Thursday, 12 August 2010

The Son of Satan in Marvel Spotlight #13. Families at war.

Marvel Spotlight #13, the Son of SatanIf there’s one thing we all should learn in life it’s never to read other people’s diaries. Like that mirror of the soul the Phantom Stranger was always going on about, you’ll rarely be pleased by what you see in them.

In his second adventure we learn how the Son of Satan first came to learn he was the Son of Satan. Admittedly you’d have thought that being called Daimon Hellstrom, having a sister called Satana, having a great big pentagram on his chest, pointy ears and hair in the shape of horns might have all have been pretty big giveaways but our Daimon’s clearly none too bright and it seems he only found out when he read it in his mother’s diary.

Obviously her diary was somewhat more interesting than the one I tried keeping when I was younger because it seems to carry no references to anybody’s new albums or having once seen a bloke at the local Jobcentre who looked a bit like half-forgotten Olympic steeplechaser Colin Reitz.

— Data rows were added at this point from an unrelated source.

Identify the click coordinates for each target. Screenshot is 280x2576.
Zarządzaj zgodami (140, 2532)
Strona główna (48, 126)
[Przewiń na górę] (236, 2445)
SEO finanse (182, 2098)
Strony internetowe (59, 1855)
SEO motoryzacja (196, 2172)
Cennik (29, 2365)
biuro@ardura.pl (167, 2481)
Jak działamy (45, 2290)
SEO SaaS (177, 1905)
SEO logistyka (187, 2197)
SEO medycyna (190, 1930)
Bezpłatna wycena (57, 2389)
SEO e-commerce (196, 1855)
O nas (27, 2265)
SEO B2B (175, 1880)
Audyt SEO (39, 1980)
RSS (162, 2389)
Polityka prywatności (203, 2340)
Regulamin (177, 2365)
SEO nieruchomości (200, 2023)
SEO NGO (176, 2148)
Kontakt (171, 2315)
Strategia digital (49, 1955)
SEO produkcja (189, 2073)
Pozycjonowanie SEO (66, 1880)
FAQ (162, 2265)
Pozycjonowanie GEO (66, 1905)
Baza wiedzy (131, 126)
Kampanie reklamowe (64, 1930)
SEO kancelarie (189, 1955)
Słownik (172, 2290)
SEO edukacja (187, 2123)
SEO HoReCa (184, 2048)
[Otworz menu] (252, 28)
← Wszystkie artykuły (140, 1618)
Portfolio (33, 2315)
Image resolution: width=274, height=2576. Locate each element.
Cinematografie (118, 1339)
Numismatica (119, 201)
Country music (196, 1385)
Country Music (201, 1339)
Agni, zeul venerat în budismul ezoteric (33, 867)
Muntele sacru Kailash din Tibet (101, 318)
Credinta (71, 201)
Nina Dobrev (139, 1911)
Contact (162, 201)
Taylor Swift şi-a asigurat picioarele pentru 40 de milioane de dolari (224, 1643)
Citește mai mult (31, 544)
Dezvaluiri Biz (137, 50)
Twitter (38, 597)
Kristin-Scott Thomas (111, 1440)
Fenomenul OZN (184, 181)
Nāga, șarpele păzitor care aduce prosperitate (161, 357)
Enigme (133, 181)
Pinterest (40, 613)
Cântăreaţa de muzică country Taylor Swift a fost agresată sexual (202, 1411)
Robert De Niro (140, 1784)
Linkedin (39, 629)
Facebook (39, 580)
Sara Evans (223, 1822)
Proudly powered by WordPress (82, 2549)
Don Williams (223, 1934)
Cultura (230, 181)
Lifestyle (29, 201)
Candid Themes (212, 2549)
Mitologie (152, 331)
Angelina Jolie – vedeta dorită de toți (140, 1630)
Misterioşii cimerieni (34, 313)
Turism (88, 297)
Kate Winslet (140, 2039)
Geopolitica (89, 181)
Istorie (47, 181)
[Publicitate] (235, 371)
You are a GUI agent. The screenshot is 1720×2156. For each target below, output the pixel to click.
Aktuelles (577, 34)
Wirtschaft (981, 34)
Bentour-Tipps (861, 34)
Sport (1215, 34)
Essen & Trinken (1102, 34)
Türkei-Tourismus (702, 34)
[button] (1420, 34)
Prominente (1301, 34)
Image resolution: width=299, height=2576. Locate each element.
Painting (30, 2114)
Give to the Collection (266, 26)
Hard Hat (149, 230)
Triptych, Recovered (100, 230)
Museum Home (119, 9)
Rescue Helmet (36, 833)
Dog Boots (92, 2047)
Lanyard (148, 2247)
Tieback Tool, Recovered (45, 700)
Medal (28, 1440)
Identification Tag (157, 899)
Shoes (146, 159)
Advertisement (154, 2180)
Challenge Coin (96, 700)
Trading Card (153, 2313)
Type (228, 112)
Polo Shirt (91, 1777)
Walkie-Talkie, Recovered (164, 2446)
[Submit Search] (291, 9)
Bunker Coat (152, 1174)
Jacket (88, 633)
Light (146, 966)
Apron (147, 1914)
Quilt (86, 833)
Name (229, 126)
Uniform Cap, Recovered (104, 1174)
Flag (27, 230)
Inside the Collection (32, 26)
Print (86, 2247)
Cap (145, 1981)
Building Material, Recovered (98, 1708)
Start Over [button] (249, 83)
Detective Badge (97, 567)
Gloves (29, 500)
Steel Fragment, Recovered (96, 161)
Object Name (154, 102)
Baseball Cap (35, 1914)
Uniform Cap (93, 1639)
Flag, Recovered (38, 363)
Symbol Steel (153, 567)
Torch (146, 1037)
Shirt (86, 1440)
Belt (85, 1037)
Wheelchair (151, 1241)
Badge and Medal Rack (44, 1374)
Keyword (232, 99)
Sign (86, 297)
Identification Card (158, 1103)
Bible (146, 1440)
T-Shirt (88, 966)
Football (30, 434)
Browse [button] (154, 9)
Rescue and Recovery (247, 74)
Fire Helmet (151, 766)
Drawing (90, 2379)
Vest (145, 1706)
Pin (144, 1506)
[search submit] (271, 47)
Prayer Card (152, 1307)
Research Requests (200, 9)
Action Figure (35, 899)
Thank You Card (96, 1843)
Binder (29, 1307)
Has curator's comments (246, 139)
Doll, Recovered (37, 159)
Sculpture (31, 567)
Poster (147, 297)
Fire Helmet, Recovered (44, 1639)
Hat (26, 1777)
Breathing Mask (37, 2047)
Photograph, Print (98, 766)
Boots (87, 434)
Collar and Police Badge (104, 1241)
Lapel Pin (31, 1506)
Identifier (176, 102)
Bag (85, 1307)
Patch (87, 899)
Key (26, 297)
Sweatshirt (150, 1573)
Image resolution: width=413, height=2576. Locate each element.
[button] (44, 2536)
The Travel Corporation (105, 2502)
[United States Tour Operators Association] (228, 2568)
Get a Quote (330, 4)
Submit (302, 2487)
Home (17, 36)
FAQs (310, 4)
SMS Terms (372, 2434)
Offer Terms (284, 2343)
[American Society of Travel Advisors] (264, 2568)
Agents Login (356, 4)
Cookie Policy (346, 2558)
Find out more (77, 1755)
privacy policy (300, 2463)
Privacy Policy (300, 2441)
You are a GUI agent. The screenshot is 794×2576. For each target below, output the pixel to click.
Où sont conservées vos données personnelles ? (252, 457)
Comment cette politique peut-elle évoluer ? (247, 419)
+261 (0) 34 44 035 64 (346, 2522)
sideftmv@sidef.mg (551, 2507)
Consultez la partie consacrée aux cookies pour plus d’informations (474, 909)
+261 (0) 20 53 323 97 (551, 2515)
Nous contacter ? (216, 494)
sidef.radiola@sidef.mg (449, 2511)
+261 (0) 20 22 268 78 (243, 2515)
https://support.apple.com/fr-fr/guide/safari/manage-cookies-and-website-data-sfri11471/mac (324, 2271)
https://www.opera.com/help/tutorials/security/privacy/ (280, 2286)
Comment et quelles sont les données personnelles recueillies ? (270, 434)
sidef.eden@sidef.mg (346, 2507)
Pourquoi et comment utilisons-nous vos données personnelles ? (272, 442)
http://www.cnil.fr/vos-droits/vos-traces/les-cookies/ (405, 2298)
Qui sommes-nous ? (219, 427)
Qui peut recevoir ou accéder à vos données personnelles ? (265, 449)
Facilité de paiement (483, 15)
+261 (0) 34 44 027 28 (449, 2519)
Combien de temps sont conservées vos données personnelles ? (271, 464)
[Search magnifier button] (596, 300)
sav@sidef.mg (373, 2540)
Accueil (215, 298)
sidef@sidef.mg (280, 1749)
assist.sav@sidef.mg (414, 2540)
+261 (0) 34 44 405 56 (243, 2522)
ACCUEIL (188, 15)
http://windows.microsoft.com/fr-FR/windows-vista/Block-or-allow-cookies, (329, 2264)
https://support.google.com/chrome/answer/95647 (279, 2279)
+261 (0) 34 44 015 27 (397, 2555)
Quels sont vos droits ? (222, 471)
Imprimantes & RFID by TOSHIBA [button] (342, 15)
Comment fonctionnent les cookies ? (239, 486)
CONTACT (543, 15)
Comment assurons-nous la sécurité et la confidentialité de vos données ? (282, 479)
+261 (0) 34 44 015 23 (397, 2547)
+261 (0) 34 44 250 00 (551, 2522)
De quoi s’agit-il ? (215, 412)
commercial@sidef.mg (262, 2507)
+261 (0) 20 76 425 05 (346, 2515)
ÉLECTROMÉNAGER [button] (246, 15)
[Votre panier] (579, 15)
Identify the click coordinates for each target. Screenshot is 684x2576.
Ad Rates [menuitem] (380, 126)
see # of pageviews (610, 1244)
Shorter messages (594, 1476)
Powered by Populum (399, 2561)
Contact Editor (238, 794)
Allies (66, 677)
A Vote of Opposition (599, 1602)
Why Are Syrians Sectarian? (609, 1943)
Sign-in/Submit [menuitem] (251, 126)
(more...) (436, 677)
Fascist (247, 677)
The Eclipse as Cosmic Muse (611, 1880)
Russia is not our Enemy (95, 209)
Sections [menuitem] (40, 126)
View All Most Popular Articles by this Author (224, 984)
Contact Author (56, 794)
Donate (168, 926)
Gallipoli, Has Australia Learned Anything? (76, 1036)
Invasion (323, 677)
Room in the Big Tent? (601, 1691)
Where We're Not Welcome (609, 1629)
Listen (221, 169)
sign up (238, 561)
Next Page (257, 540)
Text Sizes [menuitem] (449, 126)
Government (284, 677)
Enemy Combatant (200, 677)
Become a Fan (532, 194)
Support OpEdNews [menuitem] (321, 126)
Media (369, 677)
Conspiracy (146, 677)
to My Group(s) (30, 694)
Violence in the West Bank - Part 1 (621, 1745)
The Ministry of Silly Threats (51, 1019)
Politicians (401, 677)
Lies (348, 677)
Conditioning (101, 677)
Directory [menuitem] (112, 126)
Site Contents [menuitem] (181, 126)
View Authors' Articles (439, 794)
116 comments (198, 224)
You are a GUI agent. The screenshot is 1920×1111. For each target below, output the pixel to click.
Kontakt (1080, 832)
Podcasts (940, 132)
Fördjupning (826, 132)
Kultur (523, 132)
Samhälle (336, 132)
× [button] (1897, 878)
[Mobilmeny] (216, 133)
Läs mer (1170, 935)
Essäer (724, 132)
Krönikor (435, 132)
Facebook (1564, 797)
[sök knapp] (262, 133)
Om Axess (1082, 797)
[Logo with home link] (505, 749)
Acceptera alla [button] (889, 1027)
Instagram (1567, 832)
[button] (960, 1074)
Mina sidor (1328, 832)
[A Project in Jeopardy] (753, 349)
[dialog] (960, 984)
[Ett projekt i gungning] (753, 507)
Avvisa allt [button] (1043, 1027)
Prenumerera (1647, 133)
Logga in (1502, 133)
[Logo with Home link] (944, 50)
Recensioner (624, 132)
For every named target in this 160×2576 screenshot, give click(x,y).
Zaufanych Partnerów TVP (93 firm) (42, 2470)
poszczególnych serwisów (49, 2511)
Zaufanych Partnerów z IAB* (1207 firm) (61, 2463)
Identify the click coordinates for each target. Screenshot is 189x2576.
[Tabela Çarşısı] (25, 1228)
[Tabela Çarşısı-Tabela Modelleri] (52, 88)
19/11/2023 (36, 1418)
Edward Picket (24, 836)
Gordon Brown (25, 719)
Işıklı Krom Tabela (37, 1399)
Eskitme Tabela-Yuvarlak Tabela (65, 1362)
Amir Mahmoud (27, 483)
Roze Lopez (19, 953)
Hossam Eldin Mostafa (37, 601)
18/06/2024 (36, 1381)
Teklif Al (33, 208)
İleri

The plot of this issue is to a large degree a retread of Marvel Spotlight #12, in which our "hero" goes to Hell and steals something from Satan. Last time out he stole Johnny Blaze and some woman. This time he steals something far more valuable; Satan’s horse and cart. He also steals his trident whose metal is the only thing that can weaken Satan. Why Satan carries a trident made of a metal that weakens him is never explained. With a level of critical analysis I never had as a kid, it now strikes me as being like Superman carrying a sword made of Kryptonite.

But, as today’s teeny-boppers say, it’s all fab stuff. SOS hasn’t mellowed yet into being an out-and-out good guy - although he’s already more morally compassed than in his first outing - and Herb Trimpe’s overwrought pencilling’s perfectly suited to the subject matter, while Frank Chiaramonte’s inking’s perfectly suited to Trimpe’s pencilling. Virtually every character looks as though their soul’s been wrung out like an old dish cloth and their bones are about to burst through their skin.

And, if the whole thing’s totally derivative of The Exorcist, The Omen and Rosemary’s Baby, somehow it doesn’t matter. All that matters is Satan’s in it and, as Samuel Johnson never got close to saying in his own diary, when a man’s tired of Satan he’s tired of life.